黒毛で、尾位で、過大仔なので、とのこと。

尾位だと頭位よりは早く出さないと子牛が死んでしまう。

過大仔だということはひっぱってみたのだろう。

第二当番も呼んで準備をして待つ。

         ー

2産目で、午後3時過ぎに分娩が始まった。

かなり引っ張ったが出なかった。

後肢は押し込んで来院した、とのこと。

しかし、後肢は産道から出てきた。

もう帝王切開した方が良い。

左腹部を毛刈りして、消毒して、局所麻酔する。

左腰角から頭側斜め30度下へ切るのが私のやり方。

もう分娩が始まって時間が経っているし、牽引しているので子宮はかなり収縮している。

あまり下まで術創を伸ばさない方が良い。

         ー

皮膚切開して、外腹斜筋は斜めに筋繊維を分け、内腹斜筋は直切開した。

内腹斜筋も筋繊維を分けるでも良かったかも。

子宮弛緩剤;塩酸リトドリンを静脈投与してもらう。

術創から両腕を入れて、子宮の上から肢をつかんで引っ張ってきて、助手に切開してもらう。

ここを手早くやって、腕が萎えないうちに終わらせないと帝王切開はたいへんになる。

前肢だろうと思ったら後肢だった。

産道から後肢が突き出していたが、塩酸リトドリン投与で子宮が弛緩し、子宮内へ戻ったのだろう。

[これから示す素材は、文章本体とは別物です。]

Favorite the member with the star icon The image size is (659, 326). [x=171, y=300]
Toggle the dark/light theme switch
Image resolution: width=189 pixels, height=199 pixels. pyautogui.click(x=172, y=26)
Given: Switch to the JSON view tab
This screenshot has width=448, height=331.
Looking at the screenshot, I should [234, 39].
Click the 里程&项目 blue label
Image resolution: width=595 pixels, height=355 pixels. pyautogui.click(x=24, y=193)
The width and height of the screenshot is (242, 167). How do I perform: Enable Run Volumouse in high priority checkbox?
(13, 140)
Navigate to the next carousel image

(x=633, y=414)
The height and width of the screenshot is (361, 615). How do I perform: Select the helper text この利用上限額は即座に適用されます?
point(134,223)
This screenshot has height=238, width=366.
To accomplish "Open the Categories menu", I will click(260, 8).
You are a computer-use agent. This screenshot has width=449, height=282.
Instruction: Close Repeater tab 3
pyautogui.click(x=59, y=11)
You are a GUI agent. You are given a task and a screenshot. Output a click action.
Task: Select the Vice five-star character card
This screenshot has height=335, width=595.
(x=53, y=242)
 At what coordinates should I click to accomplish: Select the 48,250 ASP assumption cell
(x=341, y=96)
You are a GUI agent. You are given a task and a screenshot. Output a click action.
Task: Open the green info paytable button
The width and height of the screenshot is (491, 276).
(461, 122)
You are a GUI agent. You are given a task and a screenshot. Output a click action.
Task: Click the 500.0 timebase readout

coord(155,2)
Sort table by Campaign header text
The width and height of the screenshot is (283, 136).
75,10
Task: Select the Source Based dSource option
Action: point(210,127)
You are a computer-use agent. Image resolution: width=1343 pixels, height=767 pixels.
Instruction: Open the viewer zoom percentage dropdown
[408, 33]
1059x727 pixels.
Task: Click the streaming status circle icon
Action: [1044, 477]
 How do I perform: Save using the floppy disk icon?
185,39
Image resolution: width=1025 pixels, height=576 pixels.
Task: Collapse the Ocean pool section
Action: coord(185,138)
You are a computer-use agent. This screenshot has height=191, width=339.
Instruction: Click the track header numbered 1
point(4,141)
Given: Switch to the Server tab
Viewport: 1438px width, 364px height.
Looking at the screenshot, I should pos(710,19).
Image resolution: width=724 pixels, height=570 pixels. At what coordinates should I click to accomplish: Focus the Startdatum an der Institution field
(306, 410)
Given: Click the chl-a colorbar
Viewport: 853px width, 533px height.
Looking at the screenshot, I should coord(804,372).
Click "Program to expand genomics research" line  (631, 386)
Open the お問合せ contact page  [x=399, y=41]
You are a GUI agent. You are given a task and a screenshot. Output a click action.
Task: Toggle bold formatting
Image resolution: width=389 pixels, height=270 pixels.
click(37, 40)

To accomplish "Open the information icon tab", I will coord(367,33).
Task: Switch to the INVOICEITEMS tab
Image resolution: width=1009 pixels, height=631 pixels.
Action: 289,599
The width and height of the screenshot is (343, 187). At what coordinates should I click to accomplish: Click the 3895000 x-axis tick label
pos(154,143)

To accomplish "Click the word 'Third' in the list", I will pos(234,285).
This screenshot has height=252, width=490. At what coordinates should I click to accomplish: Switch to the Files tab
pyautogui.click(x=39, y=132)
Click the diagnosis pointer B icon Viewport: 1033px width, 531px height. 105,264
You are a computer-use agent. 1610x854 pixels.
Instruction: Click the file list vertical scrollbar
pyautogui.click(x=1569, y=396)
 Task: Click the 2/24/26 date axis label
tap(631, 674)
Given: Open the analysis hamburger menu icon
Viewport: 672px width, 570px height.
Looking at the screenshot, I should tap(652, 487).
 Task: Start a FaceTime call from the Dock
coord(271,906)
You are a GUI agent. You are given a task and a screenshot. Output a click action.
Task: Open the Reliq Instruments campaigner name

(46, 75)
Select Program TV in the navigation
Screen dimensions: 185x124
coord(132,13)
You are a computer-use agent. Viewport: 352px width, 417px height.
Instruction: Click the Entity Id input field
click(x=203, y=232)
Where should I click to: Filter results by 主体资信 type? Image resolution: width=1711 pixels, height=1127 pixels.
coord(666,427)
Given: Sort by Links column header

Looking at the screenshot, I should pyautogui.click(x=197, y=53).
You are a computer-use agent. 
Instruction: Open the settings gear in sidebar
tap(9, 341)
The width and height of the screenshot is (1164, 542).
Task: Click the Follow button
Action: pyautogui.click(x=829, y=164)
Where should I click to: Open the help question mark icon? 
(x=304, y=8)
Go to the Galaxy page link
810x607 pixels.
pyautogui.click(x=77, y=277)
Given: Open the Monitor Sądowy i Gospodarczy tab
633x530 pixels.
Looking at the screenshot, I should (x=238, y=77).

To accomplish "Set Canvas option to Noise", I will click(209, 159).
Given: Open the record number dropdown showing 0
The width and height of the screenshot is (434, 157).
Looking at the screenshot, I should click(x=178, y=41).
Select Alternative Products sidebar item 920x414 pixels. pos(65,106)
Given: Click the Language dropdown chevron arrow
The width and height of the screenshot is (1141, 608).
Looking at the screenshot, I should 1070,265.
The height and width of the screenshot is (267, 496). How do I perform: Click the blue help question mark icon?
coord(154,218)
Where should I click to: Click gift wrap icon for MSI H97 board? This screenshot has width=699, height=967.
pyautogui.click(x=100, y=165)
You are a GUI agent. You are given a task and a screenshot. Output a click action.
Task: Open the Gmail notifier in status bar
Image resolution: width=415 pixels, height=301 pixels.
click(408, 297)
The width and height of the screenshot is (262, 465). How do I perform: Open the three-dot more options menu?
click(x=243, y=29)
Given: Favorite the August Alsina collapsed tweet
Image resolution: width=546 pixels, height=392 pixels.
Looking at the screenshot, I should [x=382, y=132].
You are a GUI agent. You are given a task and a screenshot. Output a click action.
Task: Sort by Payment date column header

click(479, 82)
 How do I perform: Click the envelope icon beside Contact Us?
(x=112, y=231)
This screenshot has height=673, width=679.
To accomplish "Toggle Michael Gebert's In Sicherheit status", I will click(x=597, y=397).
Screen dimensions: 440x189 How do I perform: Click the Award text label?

しかし、飛節が伸びているので、頭位の帝王切開と勝手がちがった。

両後肢に産科チェーンをかけて引っ張り出してもらう。

子牛は生きていた。

助手に子宮を持っておいてもらって子宮を閉じた。

先の方から縫ったのだが、子宮が収縮気味で奥が縫いづらくなった。

ウトレヒト縫合も逆手になるのでやりにくい。

先の方から閉じようとしたのは、その方が後産を子宮に入れやすく、羊水を腹腔へこぼさずに済むかと考えたから。

           ー

腹壁は連続縫合で閉じた。

皮下織も連続縫合した。

皮膚は非吸収糸と三稜針でかがり縫合。

           ー

手術そのものは3-40分かな。

大人しい牛で助かった。

                             /////////////

夕方、外に出て、ぼんやり眺めて過ごす。

呼吸が速く、身動きもしづらいときもある。

それでも行儀よく離れたところへウンコ・シッコしに行くがへたり込んでしまう。